Details: The lobby, which adjoins Elaine’s coffee shop and Perennial Virant, chef Paul Virant’s farm-to-table restaurant, makes an appealing hangout.
My 10th-floor room was small but nicely appointed, with zillion-thread-count white sheets, 27 pillows, flat-screen TV, Wi-Fi and comfy rolling office chair. Its single window overlooked Lincoln Park and the lake. A gorgeous Sunday afternoon lured me outside, where the hotel has free bikes for customer use.
Pocketbook issues: Total bill for one night in my single-king-bed room was $406, with no room service or minibar raiding. I’ve seen online offers at about half that rate, which is more in line with what it’s worth. At $406, it’s drastically overpriced, especially for a non-Loop location.
RADISSON BLUE AQUA
Vital stats: 221 N. Columbus Dr., just east of the Loop and south of the river in the massive Lakeshore East development above the old Illinois Central rail yards; 334 rooms. 312-565-5258; www.radissonblu.com/aquahotel-chicago.
Vibe: Spare and clean, with sizable splashes of elegance and contemporary design.
Details: Bribe someone to get yourself booked here for an expenses-paid convention. Or simply splurge for a couple of nights with your sweetie. It is the first Blu in North America; the second is set to open at the Mall of America in Minneapolis next March.
The hotel occupies the first 18 floors of an 82-floor apartment tower by Jeanne Gang of Studio Gang Architects, one of the more beautiful tall buildings in a city with an outsized share of the world’s tall buildings. You will run down your camera’s battery shooting the wavy, shape-shifting balconies of the exterior from every angle and in every light.
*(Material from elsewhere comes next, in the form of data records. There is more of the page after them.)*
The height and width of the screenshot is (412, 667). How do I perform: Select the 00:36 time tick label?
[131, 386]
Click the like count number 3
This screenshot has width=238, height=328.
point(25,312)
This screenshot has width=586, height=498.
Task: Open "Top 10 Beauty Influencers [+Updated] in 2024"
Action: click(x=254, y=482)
A sleek blue-and-white check-in area at street level gives way to a giant bronze-and-gold fireplace lobby that doesn’t seem to fit with the hotel’s name, but which makes a lot of sense in a city with long, blustery winters.
My corner room had floor-to-ceiling windows and a walkout balcony with views of both the city and Navy Pier. Inside, the bare wood floors, blond built-in cabinets and giant, glassy, white bathroom made me think I was in a luxe condo in Copenhagen. You’ll need to fight the temptation to stay in your handsome room.
Hit the second and third floors for a fitness complex that includes indoor and outdoor swimming, a half-basketball court, sauna and steam rooms, locker rooms, cardio rooms and weights. A massive outdoor seating and walking area includes barbecue grills and windproof love nests. I did my morning run on the 1/5-mile cushioned outdoor track, with unmatched views of tall buildings and sun-struck Lake Michigan.
Pocketbook issues: Total bill for one night in a corner room with walkout balcony was $458, which included a lavish, so-worth-it, room-service breakfast priced at $26. For Chicago, this is an expensive option, but it’s a splurge you won’t regret.
Vital stats: 15 E. Ohio St., in River North, two blocks from the Magnificent Mile shopping district on Michigan Avenue; 130 rooms. 312-894-0800; www.acmehotelcompany.com.
Vibe: Funky, arty, with lava lamps in the lobby and logo bathrobes fit for the boxing ring.
Details: This old-building conversion was the least expensive of my three hotels, and it showed in things like an AmericInn-style breakfast and a “workout center” that was a cage in the basement with a vending machine nearby. My room, though small, had a comfy bed and was nicely decked out in the now-common “Ace-like” manner: masculine, industrial fixtures mashed up with retro lamps, midcentury office chair, Wi-Fi, flat-screen TV and non-corporate artwork. Location-wise, however, the Acme puts you in a very desirable and walkable area.
Pocketbook issues: Total bill for one night in a room with a king bed was $221, which included no extras.